2.5 Mortgages: Part II – Calculations

P&I Payments

When you borrow money, you must pay back what you borrowed (principal) plus extra (interest) to the lender. While your actual mortgage payment will be higher (discussed shortly), we will begin by reviewing the loan payment problems from last module.

Let’s try one together…

Sara took out a 30-year mortgage for $157,000 at a fixed rate of 7.2%. Calculate her monthly payment.
Answer: $1,065/month

PMI

When you are unable to produce a down payment of 20%, banks generally require private mortgage insurance or PMI. Once a borrower surpasses 20% equity, they can stop paying for PMI. As mentioned earlier, PMI is meant to cover the costs of foreclosure for the bank in the event you are unable to continue to pay for the house.

Let’s try one together…

Jo and Zane bought a house for $146,000, taking out a $135,000 mortgage. Its been three years and their mortgage balance has dropped to $132,833.15 and due to renovations, the market value of the house has increased to $168,000. Can they apply to have PMI removed?
Answer: Yes (20.9% equity)

Property Tax

Jurisdictions will levy a tax on the assessed value of a property. It should be noted that the assessed value is not necessarily the market value. Some jurisdictions only assess at a certain percentage of the market value.

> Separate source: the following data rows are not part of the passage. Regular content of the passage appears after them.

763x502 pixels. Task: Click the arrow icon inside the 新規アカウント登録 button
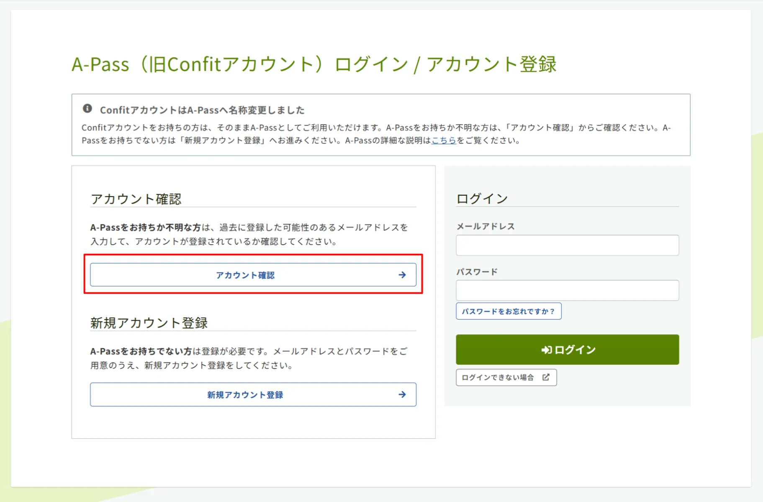401,394
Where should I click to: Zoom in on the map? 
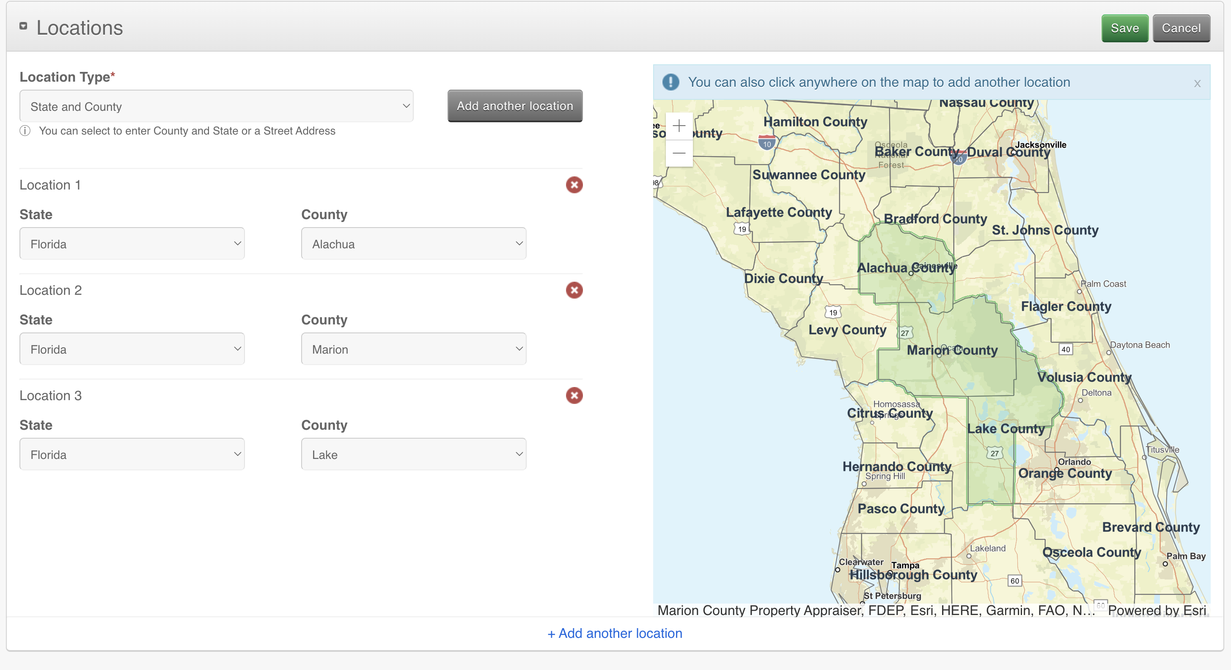click(x=679, y=126)
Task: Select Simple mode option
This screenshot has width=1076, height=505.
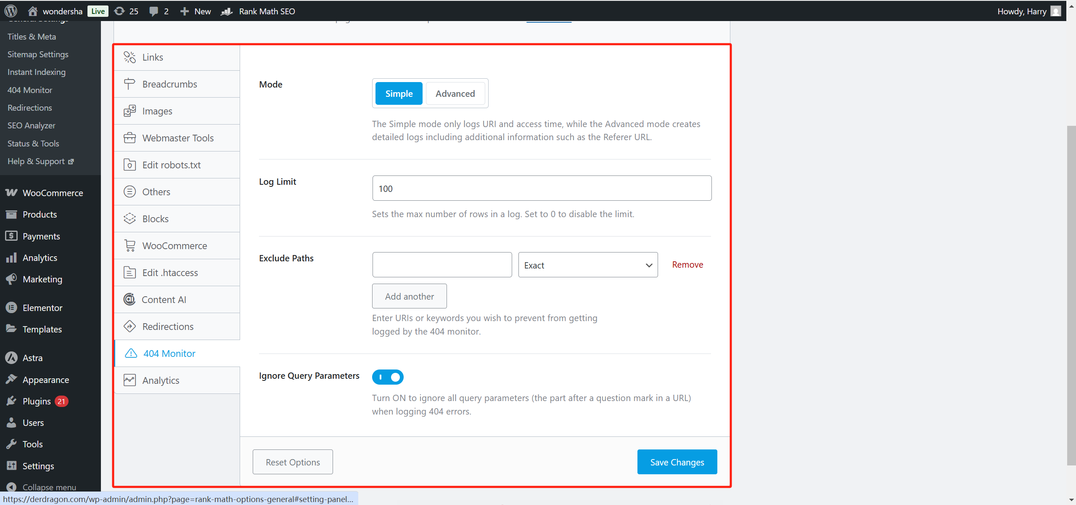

Additionally, homeowners generally have to pay multiple property taxes. In Pennsylvania it is typical to have to pay property taxes to your city or township, your county, and your school district. Some of these bills are combined (generally the city/township and county) or each bill may be separate.

As mentioned, property tax is generally given in mills, which is thousandths of a dollar. So if the tax rate is 20 mills, then for every dollar of appraised value, you owe $1. Some examples follow…

Let’s try one together…

Hamid has a house with a market value of $525,000 in Peters Township. His jurisdiction uses an appraisal value of 100% of fair market value. The county rate is 2.43 mills, the township rate is 1.622 mills and the school district rate is 14.16 mills. Calculate his property tax bill.
Answer: $9,564.30

Let’s try one together…

Anne has a house with a market value of $180,000. Her jurisdiction uses a appraisal value of 80% of fair market value. The county rate is 11 mills, the city rate is 8 mills and the school district rate is 30 mills. Calculate her total property tax bill.

Answer: $7,056

Tax rates can vary greatly between municipalities, school districts, and counties. For instance, the total tax rate for a house in Peters Township is around 18 mills whereas the total tax rate for a house in Jefferson Hills is around 30 mills. That means that a $400,000 house in Peters Township will cost you $7,200 per year whereas the same house in Jefferson Hills would cost you $12,000 per year. That comes out to an extra $400 per month for the house in Jefferson Hills.

PITI

As mentioned earlier, your mortgage payment is generally more than just the principal and interest. To prevent non-payment of taxes (which would put the ownership of the property in peril) or non-payment of property insurance (which would be disastrous for the bank if something happened to the property and the insurance wasn’t active), banks will generally require you to pay money into an escrow account. An escrow account is simply an account where your money is held. The bank has access to this account and will use the funds to pay your property taxes, homeowner’s insurance, and PMI. Therefore, the actual amount you pay each month is called the PITI payment which stands for Principal, Interest, Taxes, and Insurance payment. We will run through a few examples, but before we do it is important to point out that when determining what you can afford, you need to look at the PITI and not the P&I. As we saw in the property tax section, houses with the same price tag could have very different PITI payments based on the tax rates.

Let’s try one together…

Jan purchases a house in Jefferson Hills. The purchase price (and we will assume the assessed value) was $375,000. Jan makes a 10% down payment on the house. The bank approves Jan for a 30-year mortgage at a rate of 3.75%. The bank also makes Jan pay for property tax, homeowners insurance, and PMI with each payment. In Jefferson Hills, the property tax rates are as follows: county rate of 4.73 mills, township rate of 5.66 mills, and school rate of 20.236 mills. The homeowners insurance is expected to cost $1,200/year. The monthly PMI is $120. Calculate the PITI payment.

Answer: $2,740.08

Let’s try one together…

Repeat the problem above, but let the house be located in East Washington. The Washington County rate is 2.43 mills, the East Washington Borough rate is 2.75 mills, and the Washington School tax is 15.158 mills.
Answer: $2,418.58

Amortization Schedule

We talked about amortization schedules in the last module, but let us take a look at the initial payments for a mortgage.

Let’s try one together…

Jack purchases a house for $300,000. He puts 20% down. The bank charges him a rate of 3.75%. Create an amortization schedule for the first three payments. Note: You need to calculate the payment!
Answer: Payment = $1,111.48, see video for amortization table

Let’s try one together…

Suppose that Jack only puts 10% down. Calculate his new payment. Compare his total expenditures (be sure to include the down payment) between 10% and 20% down payments.